Description of the task - From the line that includes "Click the Redo icon on the whiteboard toolbar" to the last line of the records that follow, copy every line exactly and nothing more, omitting pictures.

Extracted entries -
════════
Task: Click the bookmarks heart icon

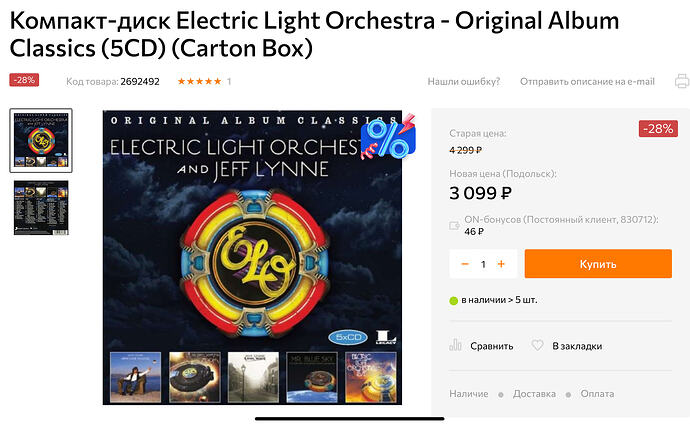Action: [x=538, y=345]
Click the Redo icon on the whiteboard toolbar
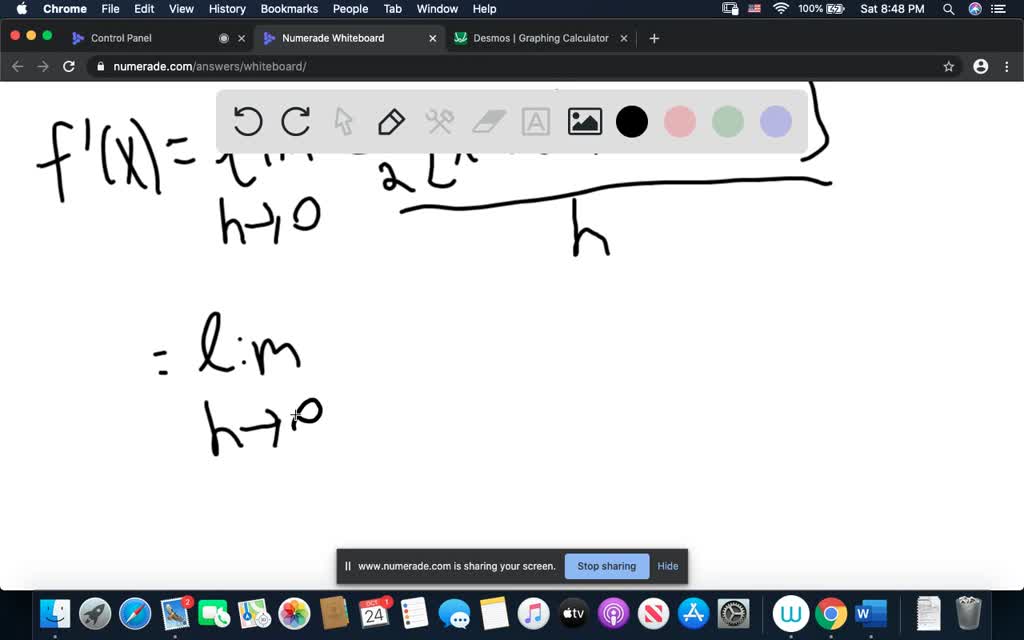Image resolution: width=1024 pixels, height=640 pixels. point(296,121)
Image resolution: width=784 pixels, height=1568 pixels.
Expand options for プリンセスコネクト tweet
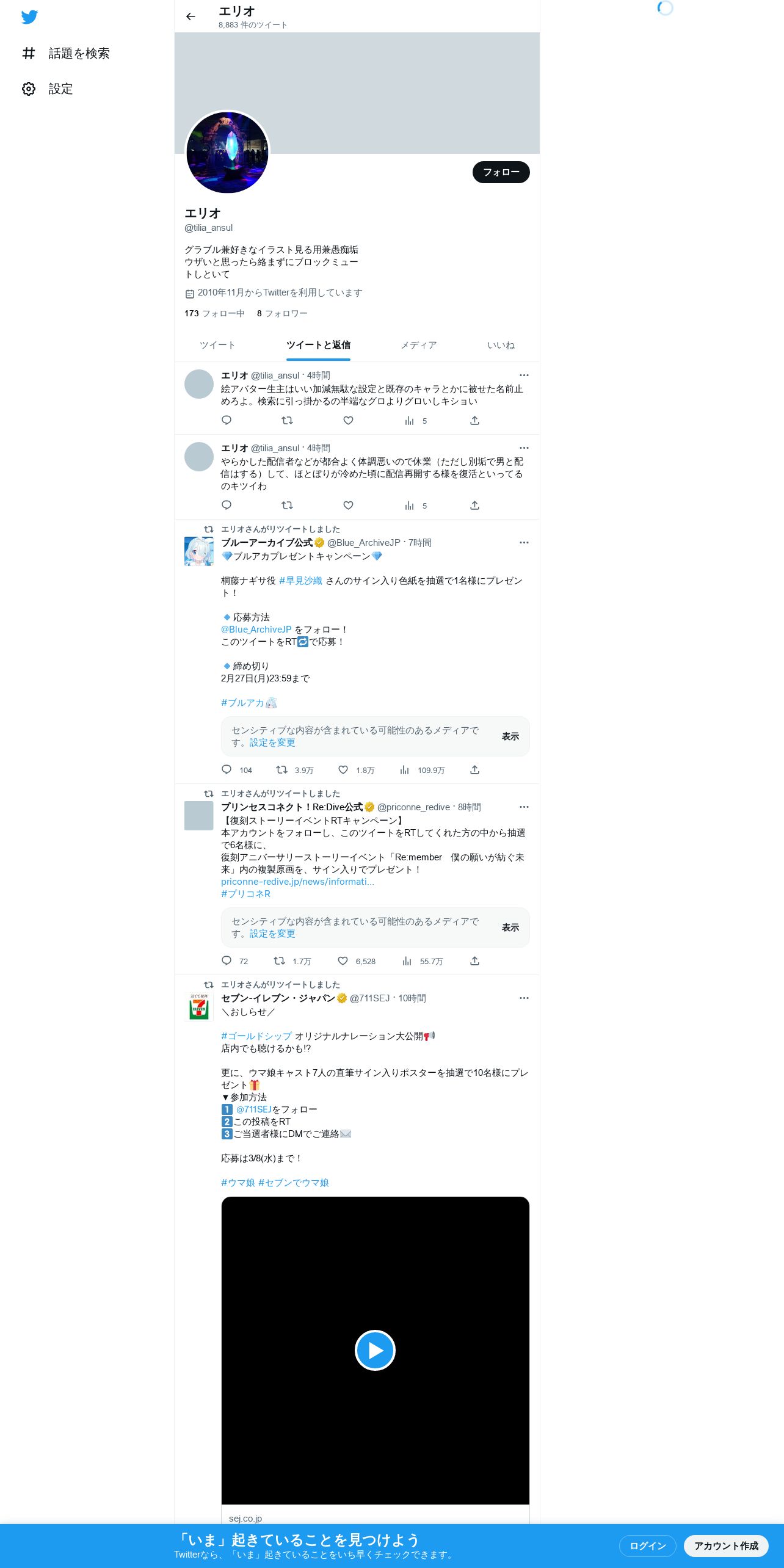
════════
Expected output -
Click the Redo icon on the whiteboard toolbar
Image resolution: width=1024 pixels, height=640 pixels. point(296,121)
Image resolution: width=784 pixels, height=1568 pixels.
Expand options for プリンセスコネクト tweet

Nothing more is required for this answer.